EXERCISE A =
Please repeat the entries from the line with "素质提升 (531, 64)" up to and including the line with "Wellington CO (55, 533)", keeping every character unchanged.

• • • • • • •

Image 2019-09-12 at 9 33 21 AM

hadifarnoud commented 5 years ago

that would be a bad solution @matfiz. I have the same issue. one node became unhealthy overnight on a cluster I don't use.

superseb commented 5 years ago

This issue was closed because the node specs were not up to par with the requirements. After that there have been some replies indicating scheduler failing, kube-controller-manager failing, both failing or the node not responding. Without info requested from the template there is no way to investigate what is going on or if its possibly fixed in newer versions. Regarding scheduler only, it does not exit automatically on failure, this will be fixed in k8s 1.16 (https://github.com/kubernetes/kubernetes/pull/81306). There is another issue with using componentstatuses in general, which does not always show the current state of the cluster (when more than 1 controlplane node is present).

• • • • • • •

EXERCISE B =
Continue the discussion thread about a Kubernetes node becoming unhealthy, picking up after its final comment.

Click-target entries:
• • • • • • •

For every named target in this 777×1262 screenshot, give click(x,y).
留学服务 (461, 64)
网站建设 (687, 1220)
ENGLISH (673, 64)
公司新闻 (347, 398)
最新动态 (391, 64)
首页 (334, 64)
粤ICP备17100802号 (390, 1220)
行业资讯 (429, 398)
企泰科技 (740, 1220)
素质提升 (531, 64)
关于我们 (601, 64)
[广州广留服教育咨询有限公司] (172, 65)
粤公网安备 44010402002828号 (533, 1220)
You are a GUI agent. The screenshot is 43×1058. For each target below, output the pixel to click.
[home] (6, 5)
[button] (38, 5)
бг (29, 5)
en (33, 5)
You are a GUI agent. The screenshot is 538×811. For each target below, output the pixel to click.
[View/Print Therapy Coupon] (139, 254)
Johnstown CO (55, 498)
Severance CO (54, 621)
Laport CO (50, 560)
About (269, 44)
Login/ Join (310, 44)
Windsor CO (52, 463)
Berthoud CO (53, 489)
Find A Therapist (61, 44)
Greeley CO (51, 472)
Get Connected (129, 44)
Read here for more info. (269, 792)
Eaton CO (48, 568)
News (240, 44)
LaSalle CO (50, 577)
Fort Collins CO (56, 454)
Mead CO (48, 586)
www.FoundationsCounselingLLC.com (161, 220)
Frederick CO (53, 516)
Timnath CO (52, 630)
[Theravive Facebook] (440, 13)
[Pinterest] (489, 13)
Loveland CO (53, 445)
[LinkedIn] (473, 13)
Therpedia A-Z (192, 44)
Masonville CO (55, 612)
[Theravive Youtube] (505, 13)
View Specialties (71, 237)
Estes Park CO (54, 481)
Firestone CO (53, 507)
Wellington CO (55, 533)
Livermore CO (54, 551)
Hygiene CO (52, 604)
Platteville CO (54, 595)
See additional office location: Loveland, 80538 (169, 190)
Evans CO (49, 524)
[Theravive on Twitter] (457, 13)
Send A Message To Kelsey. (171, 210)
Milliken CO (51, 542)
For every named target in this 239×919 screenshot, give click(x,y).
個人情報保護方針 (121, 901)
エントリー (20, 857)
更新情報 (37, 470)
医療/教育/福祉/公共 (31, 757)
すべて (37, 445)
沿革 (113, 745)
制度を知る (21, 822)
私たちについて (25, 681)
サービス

• • • • • • •

RESULT A =
素质提升 (531, 64)
关于我们 (601, 64)
[广州广留服教育咨询有限公司] (172, 65)
粤公网安备 44010402002828号 (533, 1220)
You are a GUI agent. The screenshot is 43×1058. For each target below, output the pixel to click.
[home] (6, 5)
[button] (38, 5)
бг (29, 5)
en (33, 5)
You are a GUI agent. The screenshot is 538×811. For each target below, output the pixel to click.
[View/Print Therapy Coupon] (139, 254)
Johnstown CO (55, 498)
Severance CO (54, 621)
Laport CO (50, 560)
About (269, 44)
Login/ Join (310, 44)
Windsor CO (52, 463)
Berthoud CO (53, 489)
Find A Therapist (61, 44)
Greeley CO (51, 472)
Get Connected (129, 44)
Read here for more info. (269, 792)
Eaton CO (48, 568)
News (240, 44)
LaSalle CO (50, 577)
Fort Collins CO (56, 454)
Mead CO (48, 586)
www.FoundationsCounselingLLC.com (161, 220)
Frederick CO (53, 516)
Timnath CO (52, 630)
[Theravive Facebook] (440, 13)
[Pinterest] (489, 13)
Loveland CO (53, 445)
[LinkedIn] (473, 13)
Therpedia A-Z (192, 44)
Masonville CO (55, 612)
[Theravive Youtube] (505, 13)
View Specialties (71, 237)
Estes Park CO (54, 481)
Firestone CO (53, 507)
Wellington CO (55, 533)

RESULT B =
If you encounter issues similar to this, please file a new issue with all the requested info so we can look into it and investigate. In case of the screenshot above, your smallest node is running the most important components of the cluster which on paper may seem enough, but depending on the amount of resources (deployments/events etc) this might not be enough, without this info it's hard to determine. Providing full logs of all components involved usually helps as it will give an indication when the issue started to appear, and in case of a resource problem, system logging and metrics will also help in the investigation.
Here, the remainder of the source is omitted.